[Provided data]
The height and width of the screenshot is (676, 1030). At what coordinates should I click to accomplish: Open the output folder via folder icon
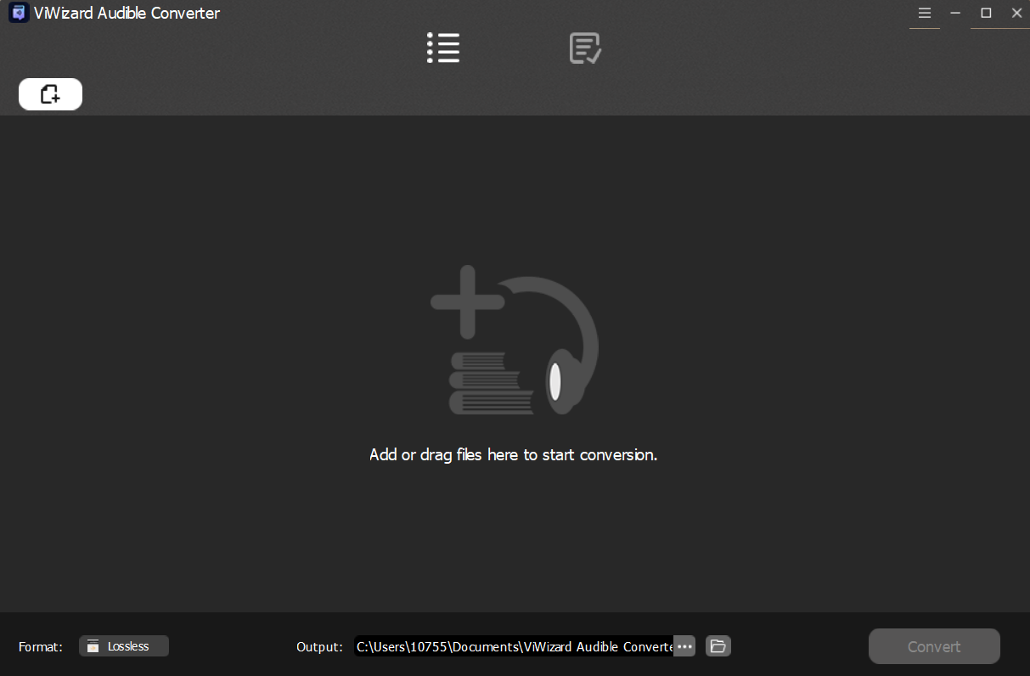tap(718, 646)
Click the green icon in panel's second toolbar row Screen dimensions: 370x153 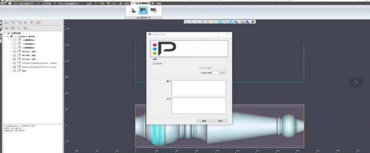point(25,28)
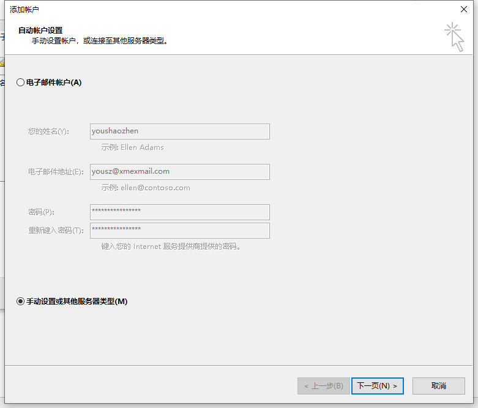This screenshot has width=478, height=408.
Task: Click the 自动帐户设置 heading
Action: click(40, 30)
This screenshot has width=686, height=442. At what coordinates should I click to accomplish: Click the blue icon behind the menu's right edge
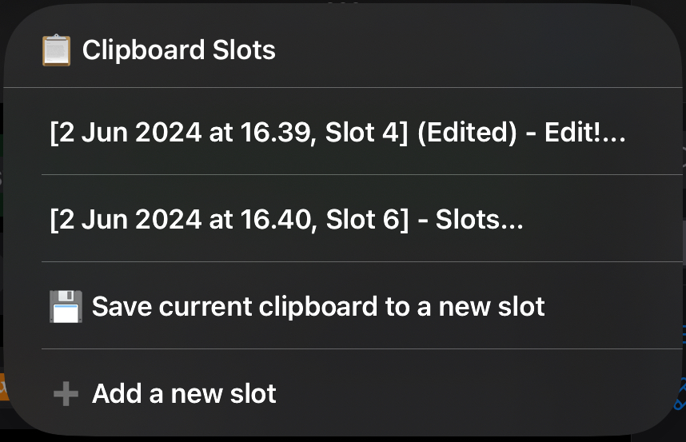pyautogui.click(x=680, y=393)
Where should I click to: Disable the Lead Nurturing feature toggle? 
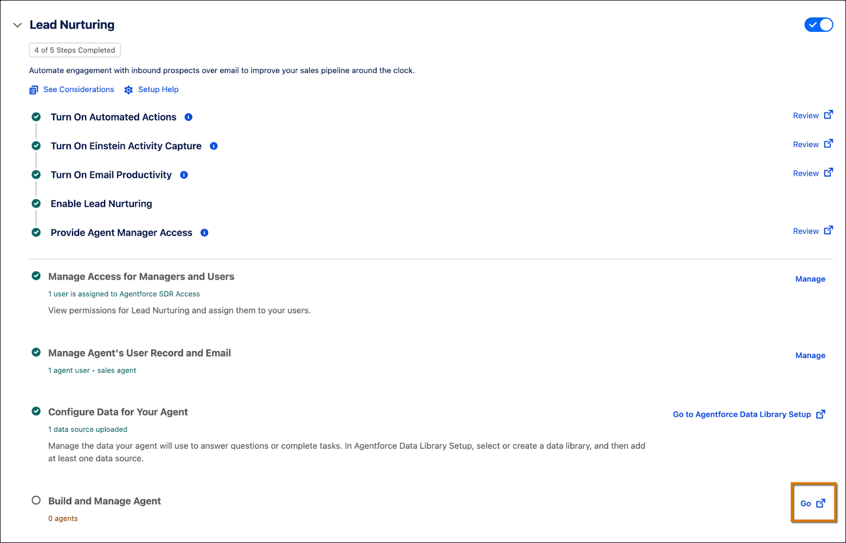[x=818, y=24]
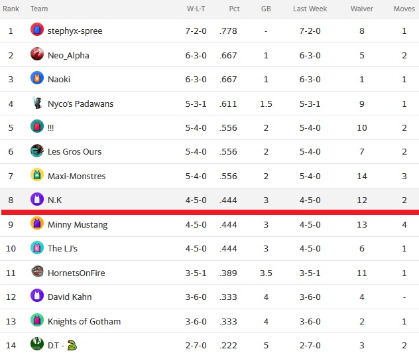Open the Maxi-Monstres team link
The width and height of the screenshot is (419, 357).
click(x=76, y=177)
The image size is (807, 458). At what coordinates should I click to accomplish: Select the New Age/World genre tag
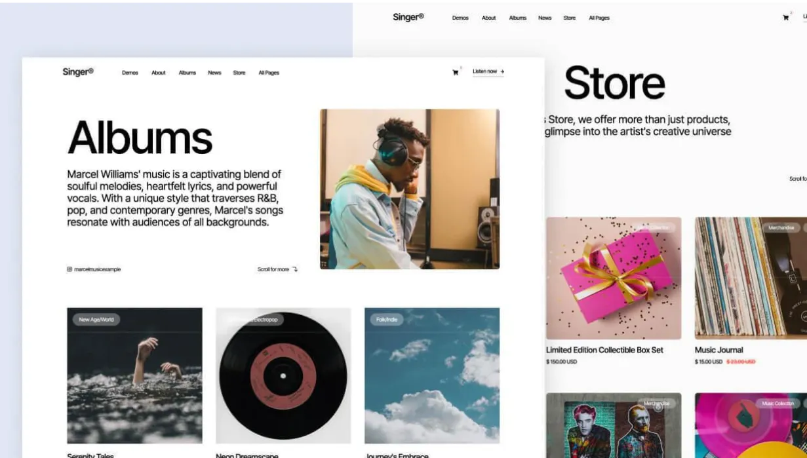[x=96, y=320]
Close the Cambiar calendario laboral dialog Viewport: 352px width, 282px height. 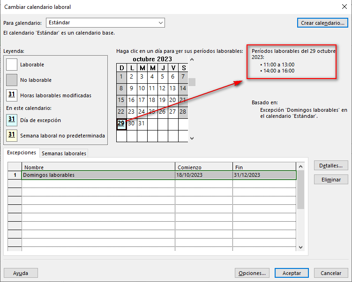coord(345,6)
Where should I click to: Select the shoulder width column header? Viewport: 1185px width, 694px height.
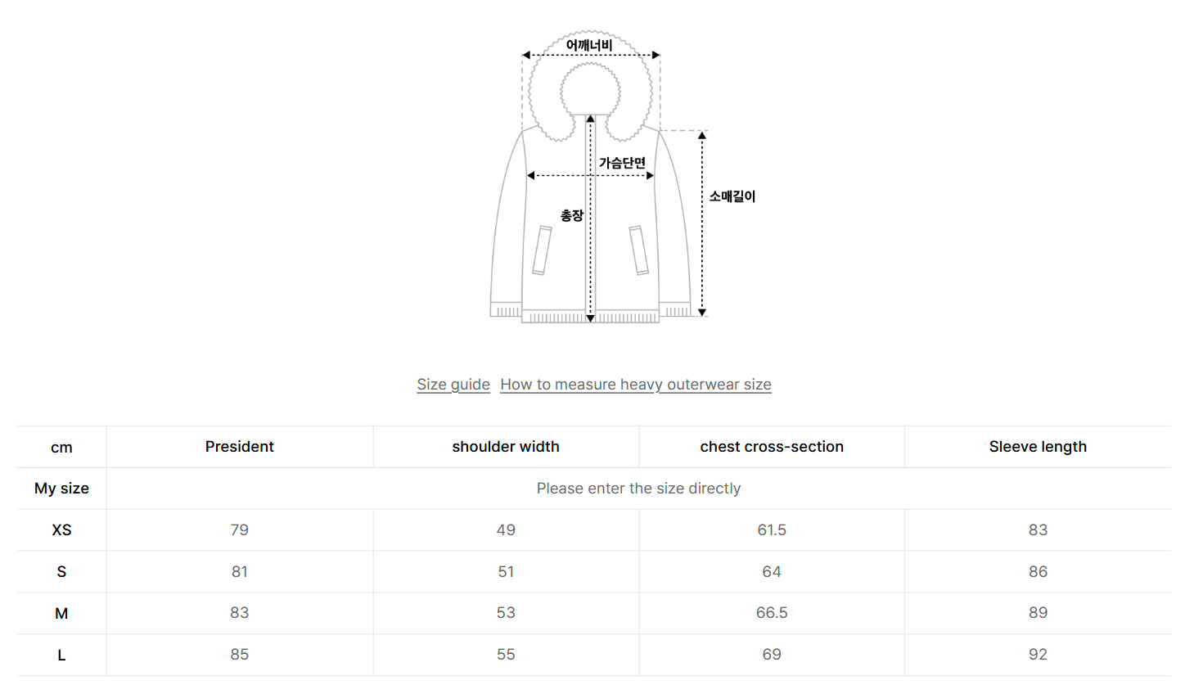pos(506,447)
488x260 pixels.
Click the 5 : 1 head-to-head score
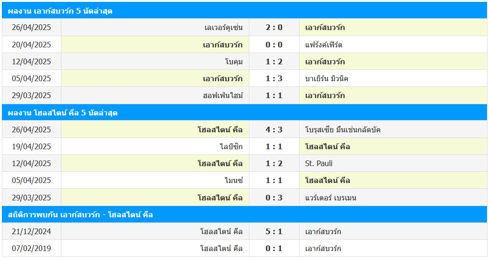point(274,232)
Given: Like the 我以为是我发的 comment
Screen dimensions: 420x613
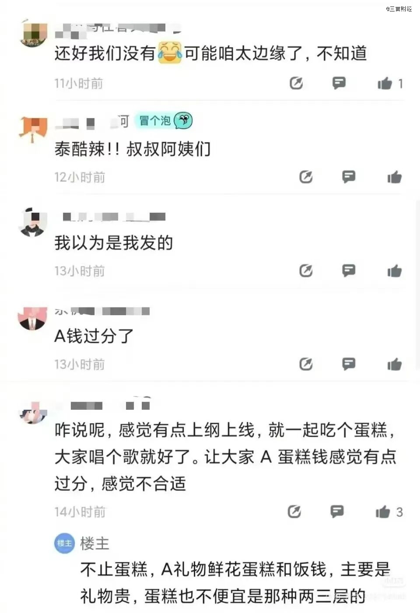Looking at the screenshot, I should (394, 271).
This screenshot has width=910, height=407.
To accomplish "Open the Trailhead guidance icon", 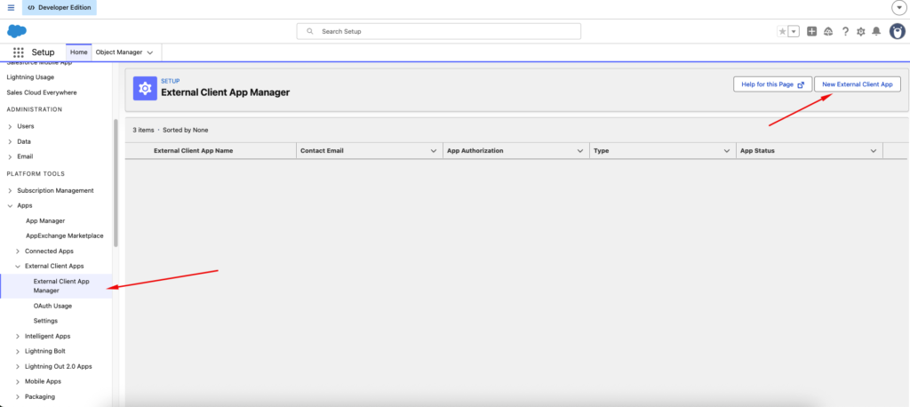I will pos(828,31).
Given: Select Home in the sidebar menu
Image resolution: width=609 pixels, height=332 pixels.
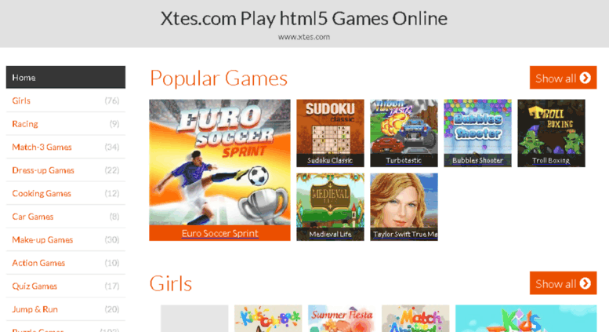Looking at the screenshot, I should point(66,78).
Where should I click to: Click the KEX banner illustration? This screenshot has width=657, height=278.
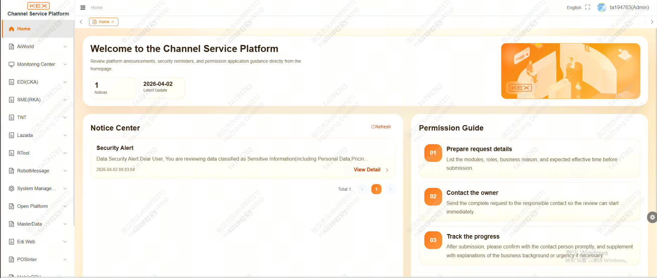point(570,71)
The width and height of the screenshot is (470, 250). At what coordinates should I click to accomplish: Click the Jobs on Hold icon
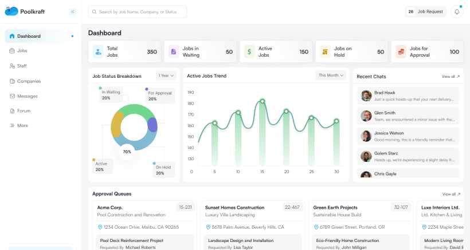tap(325, 52)
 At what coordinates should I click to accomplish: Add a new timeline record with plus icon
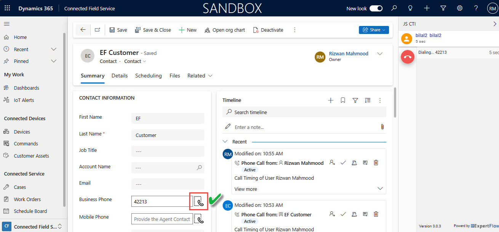(331, 100)

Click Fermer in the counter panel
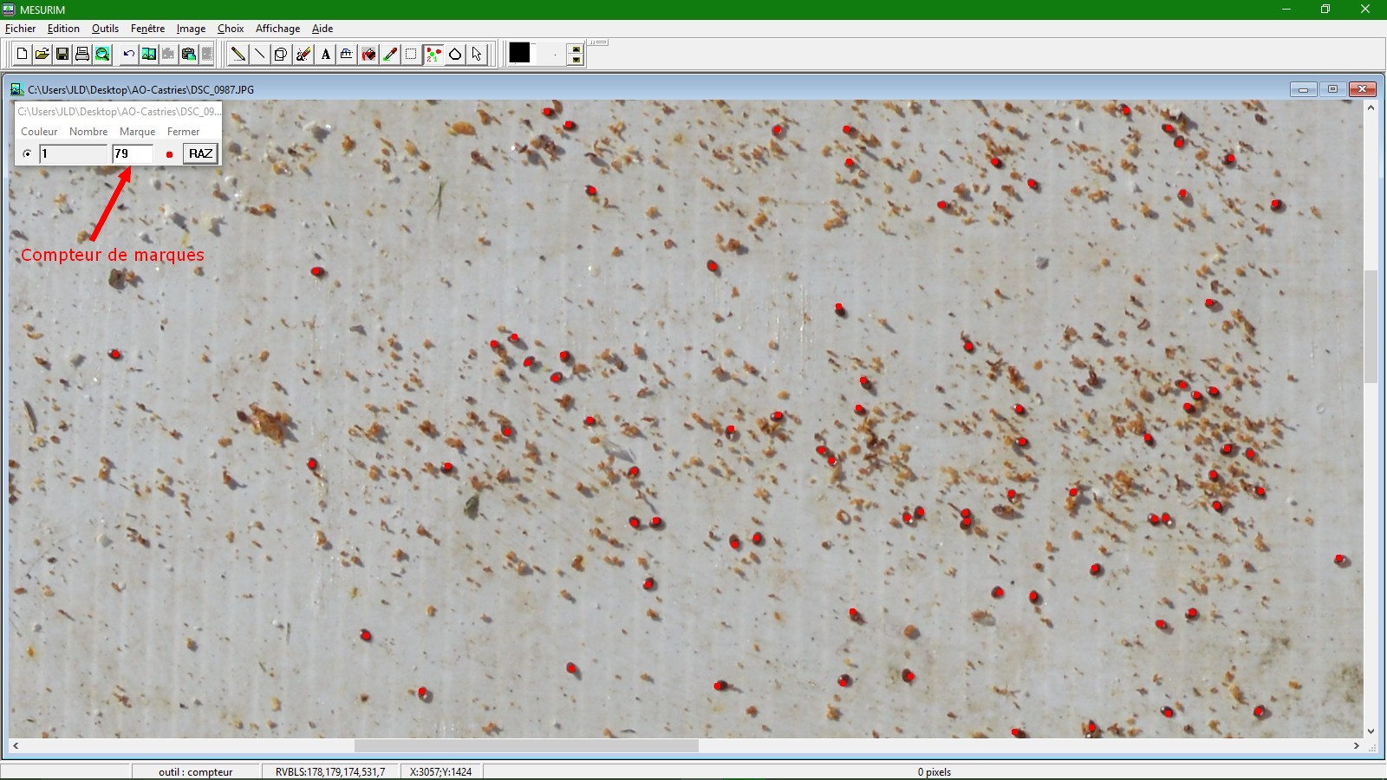(x=183, y=132)
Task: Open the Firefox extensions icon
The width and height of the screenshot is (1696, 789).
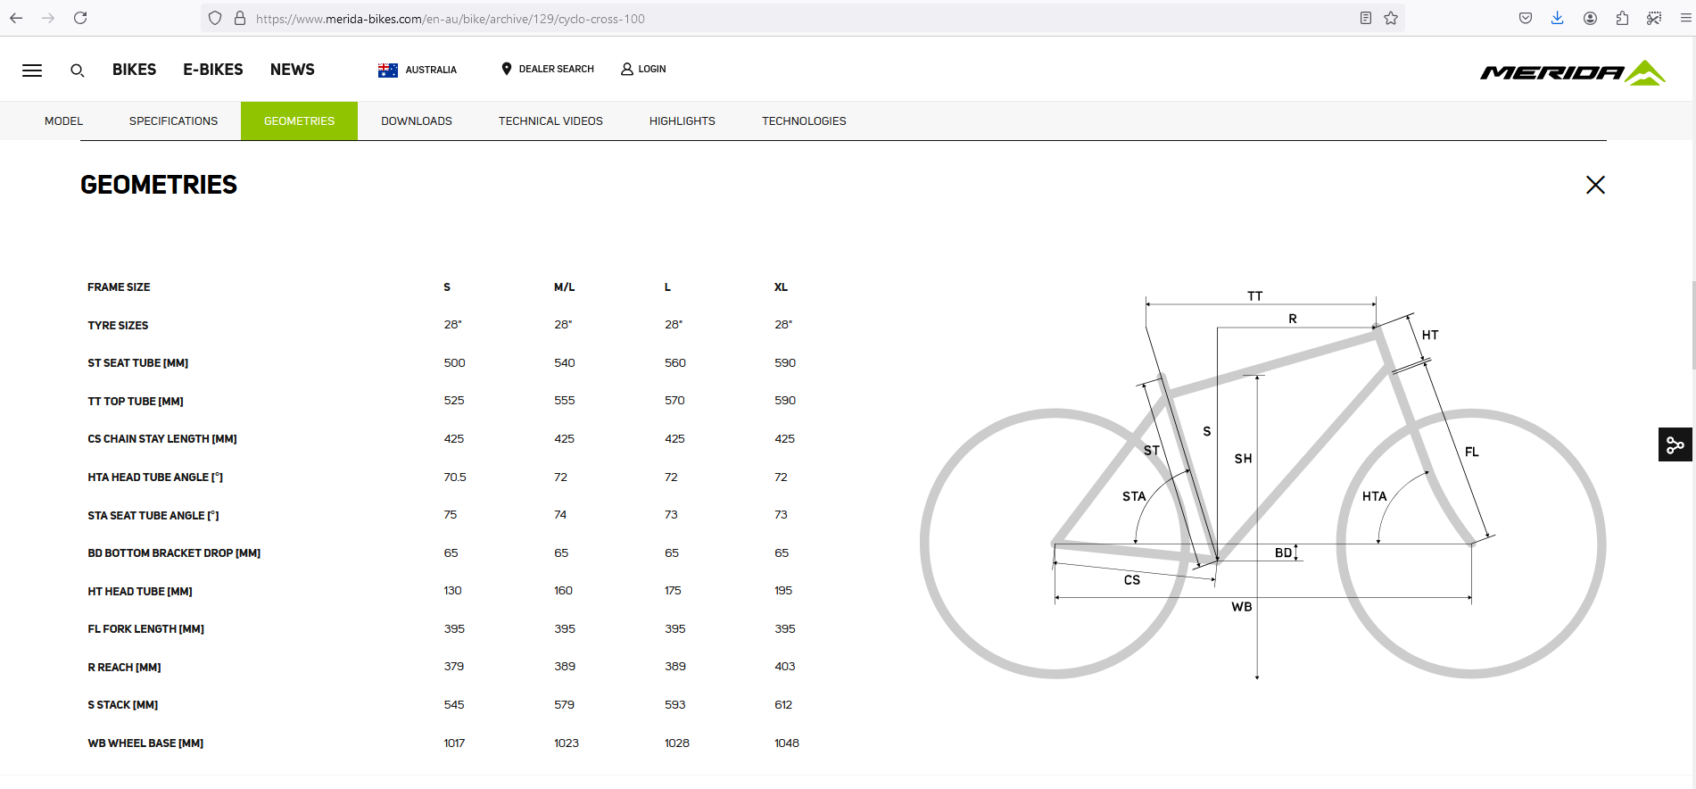Action: click(x=1622, y=18)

[Task statement]
Once you find the line that contains "Task: Open the Firefox extensions icon", reproduce it and every line after it through the end of the entries above, exactly as written, with no pictures.

[Answer box]
Task: Open the Firefox extensions icon
The width and height of the screenshot is (1696, 789).
Action: click(x=1622, y=18)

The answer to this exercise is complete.